In software engineering, double dispatch is a special form of multiple dispatch, and a mechanism that dispatches a function call to different concrete functions depending on the runtime types of two objects involved in the call. In most object-oriented systems, the concrete function that is called from a function call in the code depends on the dynamic type of a single object and therefore they are known as single dispatch calls, or simply virtual function calls.
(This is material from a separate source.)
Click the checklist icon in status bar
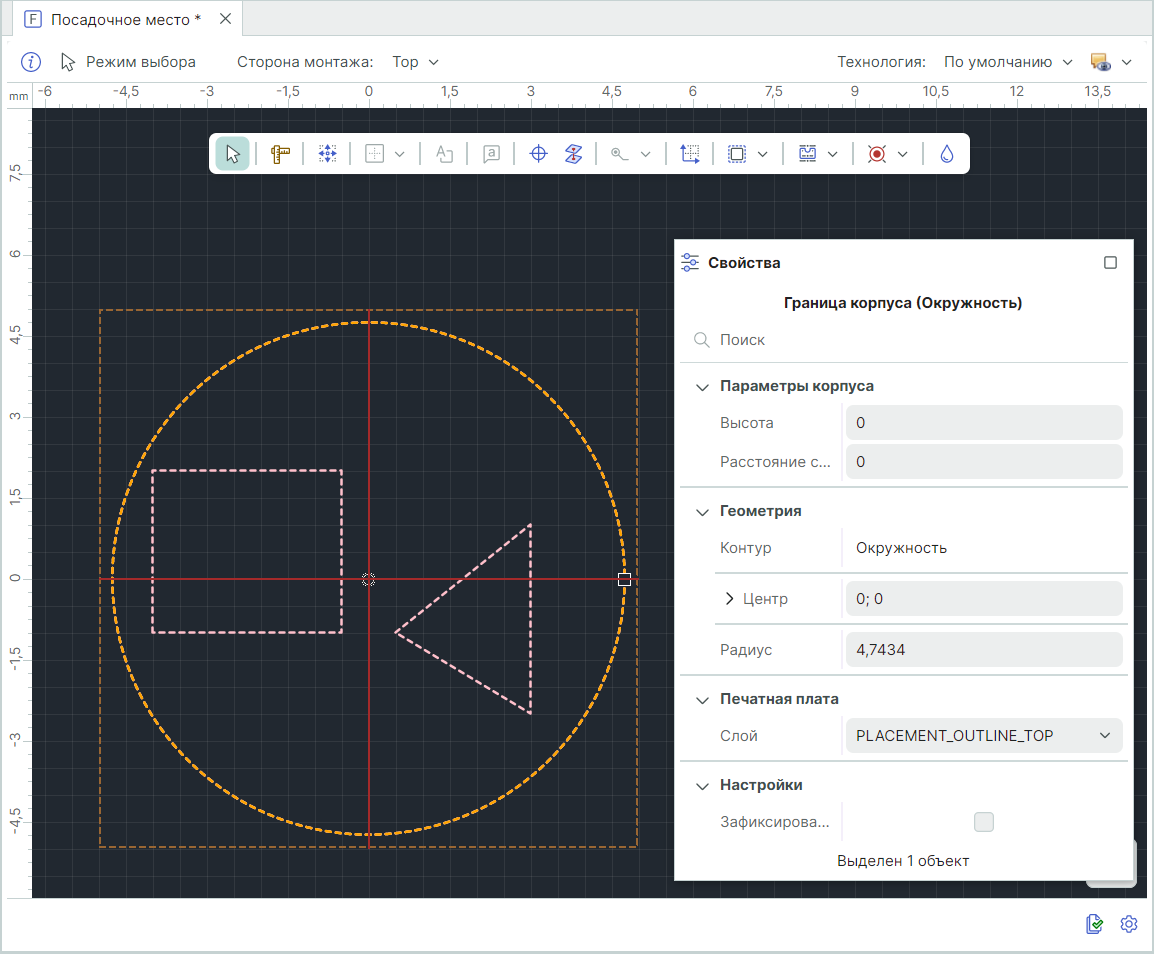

Double dispatch is useful in situations where the choice of computation depends on the runtime types of its arguments. For example, a programmer could use double dispatch in the following situations:
The common idiom, as in the examples presented above, is that the selection of the appropriate algorithm is based on the call's argument types at runtime. The call is therefore subject to all the usual additional performance costs that are associated with dynamic resolution of calls, usually more than in a language supporting only single method dispatch. In C++, for example, a dynamic function call is usually resolved by a single offset calculation - which is possible because the compiler knows the location of the function in the object's method table and so can statically calculate the offset. In a language supporting double dispatch, this is slightly more costly, because the compiler must generate code to calculate the method's offset in the method table at runtime, thereby increasing the overall instruction path length (by an amount that is likely to be no more than the total number of calls to the function, which may not be very significant).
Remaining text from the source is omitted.